*What to do:*
Only the lines below starting at the one containing "The width and" and ending at the one containing "Open @TiredKomeiji handle" belong in the answer, each copied exactly.

[Collected data]
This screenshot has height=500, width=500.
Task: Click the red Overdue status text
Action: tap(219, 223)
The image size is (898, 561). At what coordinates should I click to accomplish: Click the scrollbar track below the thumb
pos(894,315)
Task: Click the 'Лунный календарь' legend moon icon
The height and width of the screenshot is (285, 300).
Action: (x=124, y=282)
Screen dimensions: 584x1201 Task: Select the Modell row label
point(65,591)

---

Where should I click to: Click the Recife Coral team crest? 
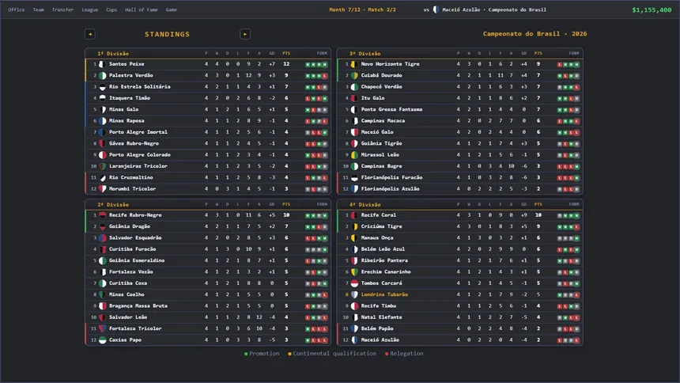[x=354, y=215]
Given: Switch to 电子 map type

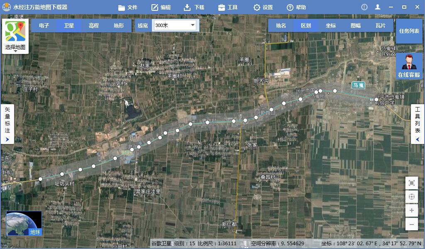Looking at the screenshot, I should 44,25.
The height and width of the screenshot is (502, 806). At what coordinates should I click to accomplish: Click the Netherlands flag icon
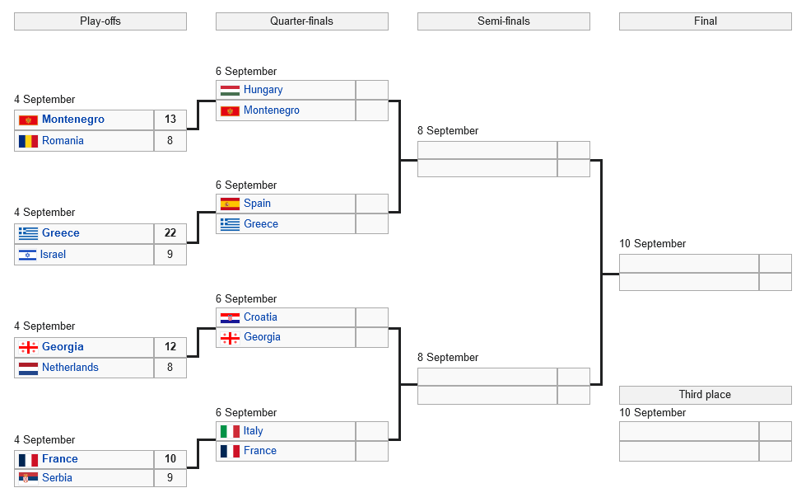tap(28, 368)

...

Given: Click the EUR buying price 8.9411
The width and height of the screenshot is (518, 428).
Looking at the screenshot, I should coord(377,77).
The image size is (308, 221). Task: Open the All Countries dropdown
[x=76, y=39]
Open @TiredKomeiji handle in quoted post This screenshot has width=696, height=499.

*Expected output:*
The width and height of the screenshot is (518, 428).
Looking at the screenshot, I should coord(377,77).
The image size is (308, 221). Task: Open the All Countries dropdown
[x=76, y=39]
Open @TiredKomeiji handle in quoted post This screenshot has width=696, height=499.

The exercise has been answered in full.